(Try it): Could you copy every line from the material below in which "will" appears?

(Input material):
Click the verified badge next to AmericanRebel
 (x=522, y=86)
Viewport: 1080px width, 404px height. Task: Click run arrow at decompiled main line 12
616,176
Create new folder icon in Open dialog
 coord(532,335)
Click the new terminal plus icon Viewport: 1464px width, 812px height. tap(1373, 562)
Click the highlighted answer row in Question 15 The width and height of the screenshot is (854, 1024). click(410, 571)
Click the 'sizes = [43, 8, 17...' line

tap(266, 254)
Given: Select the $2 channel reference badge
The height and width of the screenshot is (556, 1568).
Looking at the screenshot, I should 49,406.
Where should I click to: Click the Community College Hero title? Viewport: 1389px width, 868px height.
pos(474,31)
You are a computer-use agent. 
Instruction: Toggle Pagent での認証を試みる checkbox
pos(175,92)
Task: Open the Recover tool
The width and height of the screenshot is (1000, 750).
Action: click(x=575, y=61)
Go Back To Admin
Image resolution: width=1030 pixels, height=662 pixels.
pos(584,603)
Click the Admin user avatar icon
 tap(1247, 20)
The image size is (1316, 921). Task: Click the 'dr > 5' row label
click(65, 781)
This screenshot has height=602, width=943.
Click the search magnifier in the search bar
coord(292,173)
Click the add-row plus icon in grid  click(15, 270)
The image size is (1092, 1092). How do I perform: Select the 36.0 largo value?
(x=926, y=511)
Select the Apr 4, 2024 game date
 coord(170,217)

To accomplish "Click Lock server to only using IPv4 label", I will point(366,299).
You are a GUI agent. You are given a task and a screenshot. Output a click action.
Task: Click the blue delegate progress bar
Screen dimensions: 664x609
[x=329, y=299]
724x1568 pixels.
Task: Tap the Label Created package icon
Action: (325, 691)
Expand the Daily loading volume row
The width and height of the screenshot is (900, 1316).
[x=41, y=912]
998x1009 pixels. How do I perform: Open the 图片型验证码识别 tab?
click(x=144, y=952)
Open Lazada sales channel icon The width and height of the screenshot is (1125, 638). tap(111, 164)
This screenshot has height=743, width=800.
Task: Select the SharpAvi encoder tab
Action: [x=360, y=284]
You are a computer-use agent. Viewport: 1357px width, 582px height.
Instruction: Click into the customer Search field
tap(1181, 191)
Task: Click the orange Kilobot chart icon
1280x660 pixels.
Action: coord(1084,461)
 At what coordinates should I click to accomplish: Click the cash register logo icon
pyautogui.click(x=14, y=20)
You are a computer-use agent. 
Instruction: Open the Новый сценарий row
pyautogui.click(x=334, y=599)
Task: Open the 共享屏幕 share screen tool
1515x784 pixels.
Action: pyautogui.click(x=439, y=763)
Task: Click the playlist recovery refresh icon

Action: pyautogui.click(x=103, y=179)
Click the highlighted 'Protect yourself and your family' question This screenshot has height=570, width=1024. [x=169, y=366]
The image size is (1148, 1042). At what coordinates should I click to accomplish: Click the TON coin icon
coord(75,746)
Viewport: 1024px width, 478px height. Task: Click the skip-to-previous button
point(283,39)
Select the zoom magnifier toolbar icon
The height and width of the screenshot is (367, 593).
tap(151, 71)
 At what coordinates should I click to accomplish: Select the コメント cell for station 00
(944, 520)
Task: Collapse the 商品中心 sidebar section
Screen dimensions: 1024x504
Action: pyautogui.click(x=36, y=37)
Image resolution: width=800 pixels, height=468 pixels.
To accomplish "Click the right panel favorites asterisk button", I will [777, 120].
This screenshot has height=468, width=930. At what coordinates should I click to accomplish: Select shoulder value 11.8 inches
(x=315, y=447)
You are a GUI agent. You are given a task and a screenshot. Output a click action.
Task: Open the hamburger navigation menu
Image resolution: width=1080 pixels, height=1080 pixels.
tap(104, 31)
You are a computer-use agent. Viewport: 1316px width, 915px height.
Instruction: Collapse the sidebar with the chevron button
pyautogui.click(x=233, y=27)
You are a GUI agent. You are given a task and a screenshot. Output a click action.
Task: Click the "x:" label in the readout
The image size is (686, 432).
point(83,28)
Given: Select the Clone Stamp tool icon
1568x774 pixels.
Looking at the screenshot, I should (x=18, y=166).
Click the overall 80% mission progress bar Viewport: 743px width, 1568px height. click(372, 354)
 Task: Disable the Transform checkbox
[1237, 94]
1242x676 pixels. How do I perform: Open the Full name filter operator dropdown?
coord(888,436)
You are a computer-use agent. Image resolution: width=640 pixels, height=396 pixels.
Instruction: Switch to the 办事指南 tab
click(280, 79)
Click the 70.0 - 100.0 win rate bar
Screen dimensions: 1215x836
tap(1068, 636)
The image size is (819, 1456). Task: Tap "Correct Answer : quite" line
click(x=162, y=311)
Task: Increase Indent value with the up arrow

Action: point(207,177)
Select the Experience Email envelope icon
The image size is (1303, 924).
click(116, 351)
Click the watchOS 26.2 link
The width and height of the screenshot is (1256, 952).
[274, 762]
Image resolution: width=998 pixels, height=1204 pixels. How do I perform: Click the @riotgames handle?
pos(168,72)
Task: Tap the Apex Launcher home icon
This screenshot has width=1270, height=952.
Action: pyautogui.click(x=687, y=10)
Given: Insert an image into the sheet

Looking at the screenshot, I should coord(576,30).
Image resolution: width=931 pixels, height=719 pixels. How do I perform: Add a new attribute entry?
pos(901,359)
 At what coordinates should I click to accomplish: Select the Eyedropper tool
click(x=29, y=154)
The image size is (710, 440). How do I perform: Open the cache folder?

(Result of this exercise):
To accomplish "Click Lock server to only using IPv4 label", I will point(366,299).
To accomplish "Click the right panel favorites asterisk button", I will [777, 120].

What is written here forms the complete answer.